En el propio registro de un tejido que no sé lo que es, se me abren las puertas del Indo y de Samarcanda, y la poesía de Pérsia, que no es de un sitio ni de otro, hace de sus cuartetos, desrimados en el tercer verso, un apoyo lejano para mi desasosiego. Pero no me engaño, escribo, sumo, y la escritura sigue, hecha normalmente por un empleado de esta oficina [181].
¿1929?
144
Desde antes de la mañana temprano, contra el uso solar de esta ciudad clara, la niebla envolvía [182], en un manto leve, que el sol fue crecientemente dorando, las casas múltiples, los espacios abolidos, los accidentes de la tierra y de las construcciones.
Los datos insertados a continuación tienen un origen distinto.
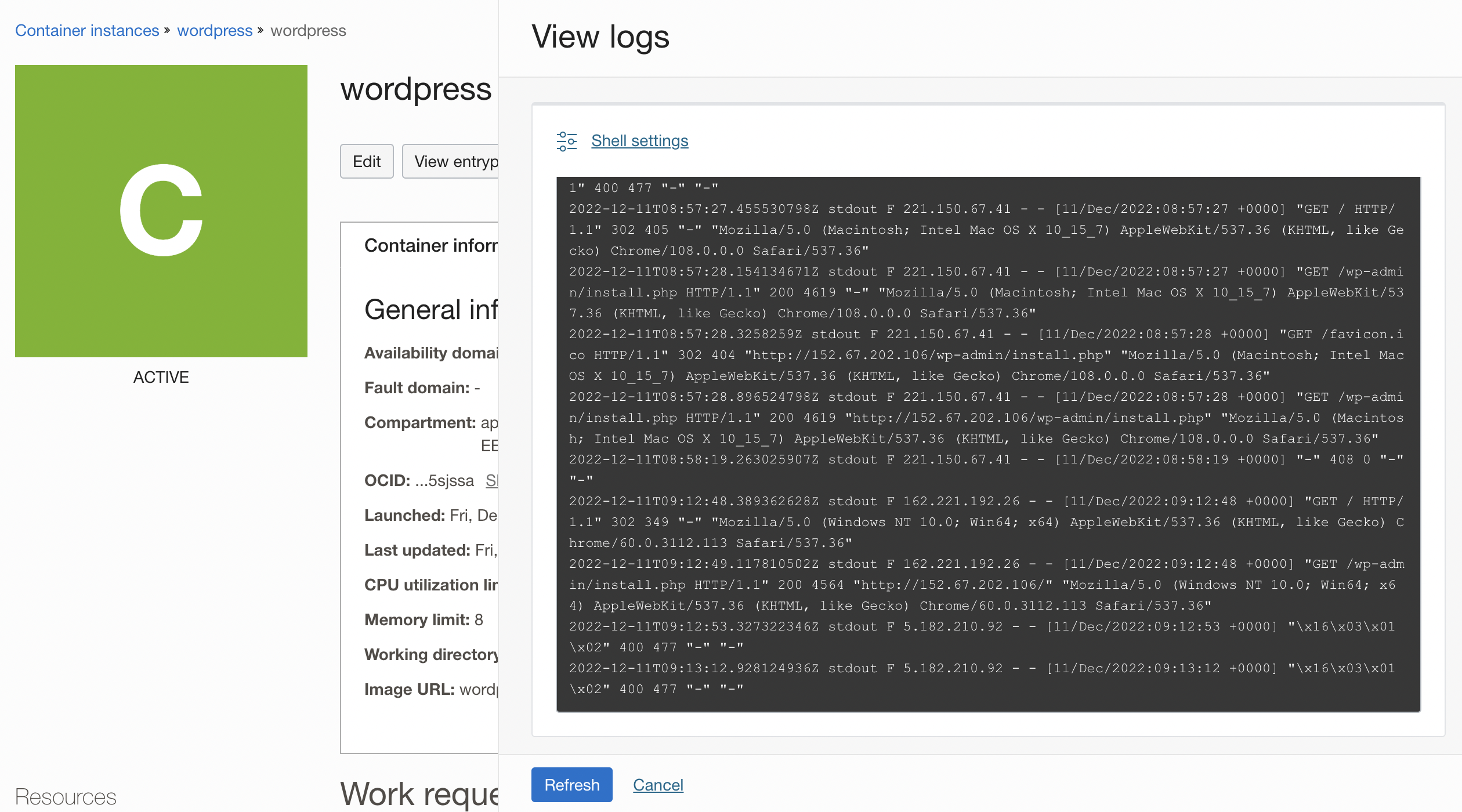
Task: Click the Cancel link in View logs
Action: 658,785
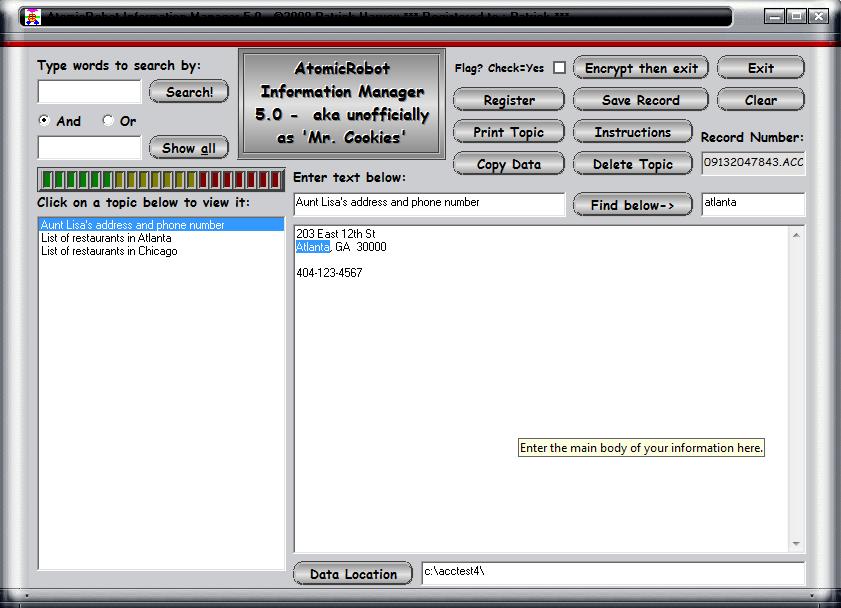Click the Search! button

click(188, 91)
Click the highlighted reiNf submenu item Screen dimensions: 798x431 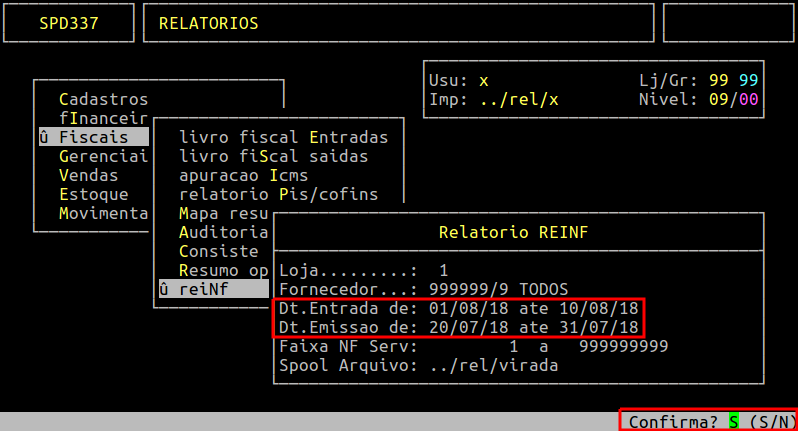tap(203, 289)
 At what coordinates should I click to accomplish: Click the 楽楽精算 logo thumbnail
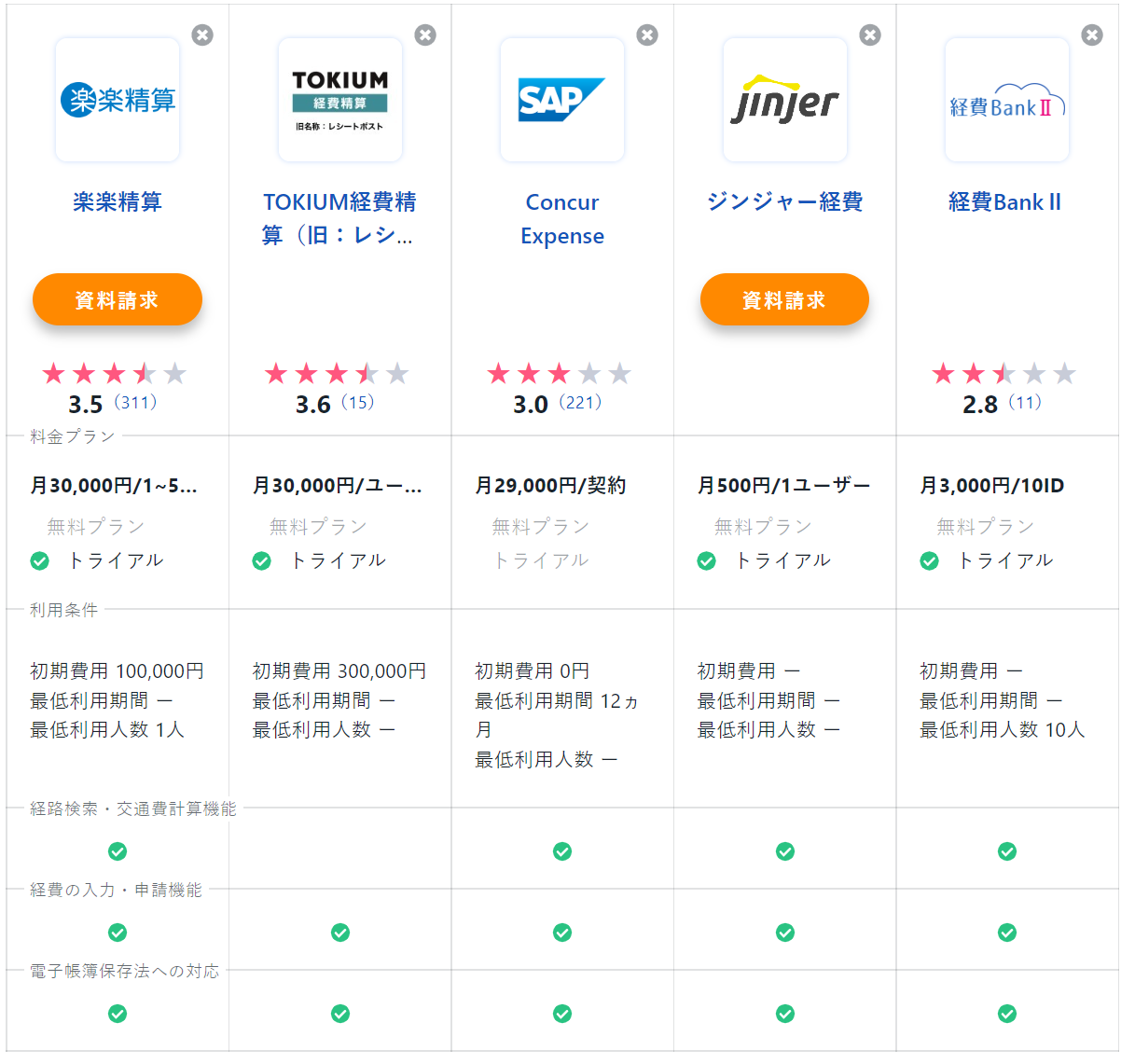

Llegada, sin embargo, la hora alta de antes del mediodía, empezó a deshilacharse la bruma blanda, y, en hálitos de sombras de velos, a cesar imponderablemente. Hacia las diez de la mañana, sólo un tenue mal-azular del cielo revelaba que había habido niebla.
Las facciones de la ciudad renacieron del resbalar de la máscara de la veladura. Como si una ventana se abriese, el día ya rayado rayó. Hubo un leve cambio en los ruidos de todo. Aparecieron también. Un tono azul se insinuó hasta en las piedras de las calles y en las auras impersonales de los transeúntes. El sol era caliente, pero todavía humedad caliente. Se filtraba invisiblemente la niebla que ya no existía.